■ INPUT ROWS ■
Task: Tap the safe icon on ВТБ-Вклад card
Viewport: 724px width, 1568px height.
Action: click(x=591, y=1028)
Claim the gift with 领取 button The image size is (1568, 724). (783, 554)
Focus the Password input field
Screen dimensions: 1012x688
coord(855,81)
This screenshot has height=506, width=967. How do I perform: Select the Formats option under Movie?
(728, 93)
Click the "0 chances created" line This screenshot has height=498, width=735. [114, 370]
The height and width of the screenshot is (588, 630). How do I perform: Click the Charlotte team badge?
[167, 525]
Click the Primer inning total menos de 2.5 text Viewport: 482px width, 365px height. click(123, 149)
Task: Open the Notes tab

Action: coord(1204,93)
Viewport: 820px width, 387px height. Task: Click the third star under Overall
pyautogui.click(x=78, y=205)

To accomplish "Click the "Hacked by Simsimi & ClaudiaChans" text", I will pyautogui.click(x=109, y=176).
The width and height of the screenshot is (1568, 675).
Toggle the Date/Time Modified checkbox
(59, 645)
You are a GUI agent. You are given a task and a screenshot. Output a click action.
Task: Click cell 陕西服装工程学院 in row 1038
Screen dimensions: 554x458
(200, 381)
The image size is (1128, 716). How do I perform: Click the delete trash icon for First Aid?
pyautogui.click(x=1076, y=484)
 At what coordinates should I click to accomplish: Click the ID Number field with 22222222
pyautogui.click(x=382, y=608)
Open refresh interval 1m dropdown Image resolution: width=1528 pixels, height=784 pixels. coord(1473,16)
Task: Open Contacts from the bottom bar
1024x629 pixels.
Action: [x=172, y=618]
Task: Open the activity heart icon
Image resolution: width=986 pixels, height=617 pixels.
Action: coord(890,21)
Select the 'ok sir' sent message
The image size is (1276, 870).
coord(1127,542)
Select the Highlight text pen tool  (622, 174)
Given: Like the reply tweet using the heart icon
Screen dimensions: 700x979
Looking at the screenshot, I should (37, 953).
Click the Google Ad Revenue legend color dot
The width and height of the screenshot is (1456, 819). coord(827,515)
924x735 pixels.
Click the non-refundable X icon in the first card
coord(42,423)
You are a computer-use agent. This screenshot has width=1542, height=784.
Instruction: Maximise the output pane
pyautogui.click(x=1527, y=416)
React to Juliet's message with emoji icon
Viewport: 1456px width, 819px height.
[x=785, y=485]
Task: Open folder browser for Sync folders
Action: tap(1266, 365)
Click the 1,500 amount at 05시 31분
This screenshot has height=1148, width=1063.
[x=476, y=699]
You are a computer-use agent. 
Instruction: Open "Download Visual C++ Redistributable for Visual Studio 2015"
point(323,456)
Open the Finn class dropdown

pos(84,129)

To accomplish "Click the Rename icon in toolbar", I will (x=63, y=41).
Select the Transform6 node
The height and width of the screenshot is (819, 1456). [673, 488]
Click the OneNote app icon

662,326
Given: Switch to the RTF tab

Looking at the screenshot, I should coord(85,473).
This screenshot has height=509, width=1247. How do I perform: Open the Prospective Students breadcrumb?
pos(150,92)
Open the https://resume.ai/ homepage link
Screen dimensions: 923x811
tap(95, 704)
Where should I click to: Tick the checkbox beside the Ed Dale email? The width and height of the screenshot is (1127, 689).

■ TASK BRIEF ■
Copy all of the material above line for line, with no changes.

■ EXERCISE OUTPUT ■
Task: Tap the safe icon on ВТБ-Вклад card
Viewport: 724px width, 1568px height.
Action: click(x=591, y=1028)
Claim the gift with 领取 button The image size is (1568, 724). (783, 554)
Focus the Password input field
Screen dimensions: 1012x688
coord(855,81)
This screenshot has height=506, width=967. How do I perform: Select the Formats option under Movie?
(728, 93)
Click the "0 chances created" line This screenshot has height=498, width=735. [114, 370]
The height and width of the screenshot is (588, 630). How do I perform: Click the Charlotte team badge?
[167, 525]
Click the Primer inning total menos de 2.5 text Viewport: 482px width, 365px height. click(123, 149)
Task: Open the Notes tab

Action: coord(1204,93)
Viewport: 820px width, 387px height. Task: Click the third star under Overall
pyautogui.click(x=78, y=205)

To accomplish "Click the "Hacked by Simsimi & ClaudiaChans" text", I will pyautogui.click(x=109, y=176).
The width and height of the screenshot is (1568, 675).
Toggle the Date/Time Modified checkbox
(59, 645)
You are a GUI agent. You are given a task and a screenshot. Output a click action.
Task: Click cell 陕西服装工程学院 in row 1038
Screen dimensions: 554x458
(200, 381)
The image size is (1128, 716). How do I perform: Click the delete trash icon for First Aid?
pyautogui.click(x=1076, y=484)
 At what coordinates should I click to accomplish: Click the ID Number field with 22222222
pyautogui.click(x=382, y=608)
Open refresh interval 1m dropdown Image resolution: width=1528 pixels, height=784 pixels. coord(1473,16)
Task: Open Contacts from the bottom bar
1024x629 pixels.
Action: [x=172, y=618]
Task: Open the activity heart icon
Image resolution: width=986 pixels, height=617 pixels.
Action: coord(890,21)
Select the 'ok sir' sent message
The image size is (1276, 870).
coord(1127,542)
Select the Highlight text pen tool  (622, 174)
Given: Like the reply tweet using the heart icon
Screen dimensions: 700x979
Looking at the screenshot, I should (37, 953).
Click the Google Ad Revenue legend color dot
The width and height of the screenshot is (1456, 819). coord(827,515)
924x735 pixels.
Click the non-refundable X icon in the first card
coord(42,423)
You are a computer-use agent. This screenshot has width=1542, height=784.
Instruction: Maximise the output pane
pyautogui.click(x=1527, y=416)
React to Juliet's message with emoji icon
Viewport: 1456px width, 819px height.
[x=785, y=485]
Task: Open folder browser for Sync folders
Action: tap(1266, 365)
Click the 1,500 amount at 05시 31분
This screenshot has height=1148, width=1063.
[x=476, y=699]
You are a computer-use agent. 
Instruction: Open "Download Visual C++ Redistributable for Visual Studio 2015"
point(323,456)
Open the Finn class dropdown

pos(84,129)

To accomplish "Click the Rename icon in toolbar", I will (x=63, y=41).
Select the Transform6 node
The height and width of the screenshot is (819, 1456). [673, 488]
Click the OneNote app icon

662,326
Given: Switch to the RTF tab

Looking at the screenshot, I should coord(85,473).
This screenshot has height=509, width=1247. How do I perform: Open the Prospective Students breadcrumb?
pos(150,92)
Open the https://resume.ai/ homepage link
Screen dimensions: 923x811
tap(95, 704)
Where should I click to: Tick the checkbox beside the Ed Dale email? The width and height of the screenshot is (1127, 689).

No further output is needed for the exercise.